• _What to work on_:
Retrieve every line from the records in which the word "break" occurs.

[Information given — start]

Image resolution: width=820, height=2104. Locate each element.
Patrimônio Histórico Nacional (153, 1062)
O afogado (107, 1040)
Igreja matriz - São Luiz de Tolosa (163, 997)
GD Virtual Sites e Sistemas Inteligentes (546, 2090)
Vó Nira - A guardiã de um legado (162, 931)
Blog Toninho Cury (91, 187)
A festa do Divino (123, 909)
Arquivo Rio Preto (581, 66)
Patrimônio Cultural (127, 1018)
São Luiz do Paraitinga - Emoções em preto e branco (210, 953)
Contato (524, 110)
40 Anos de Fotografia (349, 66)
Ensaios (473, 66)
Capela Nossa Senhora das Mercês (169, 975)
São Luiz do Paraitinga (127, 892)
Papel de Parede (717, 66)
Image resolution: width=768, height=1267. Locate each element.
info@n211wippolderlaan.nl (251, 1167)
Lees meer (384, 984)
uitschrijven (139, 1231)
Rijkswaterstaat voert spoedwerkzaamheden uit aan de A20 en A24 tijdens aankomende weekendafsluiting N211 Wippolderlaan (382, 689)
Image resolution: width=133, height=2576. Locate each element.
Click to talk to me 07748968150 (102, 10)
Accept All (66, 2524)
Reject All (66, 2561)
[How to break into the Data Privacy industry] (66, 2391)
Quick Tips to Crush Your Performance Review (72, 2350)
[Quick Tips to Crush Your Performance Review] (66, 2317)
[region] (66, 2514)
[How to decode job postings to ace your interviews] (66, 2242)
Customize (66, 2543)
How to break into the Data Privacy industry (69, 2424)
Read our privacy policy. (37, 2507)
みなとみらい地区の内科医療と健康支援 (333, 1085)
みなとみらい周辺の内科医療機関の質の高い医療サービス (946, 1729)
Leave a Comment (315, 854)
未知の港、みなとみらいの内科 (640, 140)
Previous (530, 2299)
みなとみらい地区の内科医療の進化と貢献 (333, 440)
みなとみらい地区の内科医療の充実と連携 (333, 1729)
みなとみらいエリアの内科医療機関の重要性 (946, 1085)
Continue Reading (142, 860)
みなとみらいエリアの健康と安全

[Information given — finish]

• _Answer to this task_:
[How to break into the Data Privacy industry] (66, 2391)
How to break into the Data Privacy industry (69, 2424)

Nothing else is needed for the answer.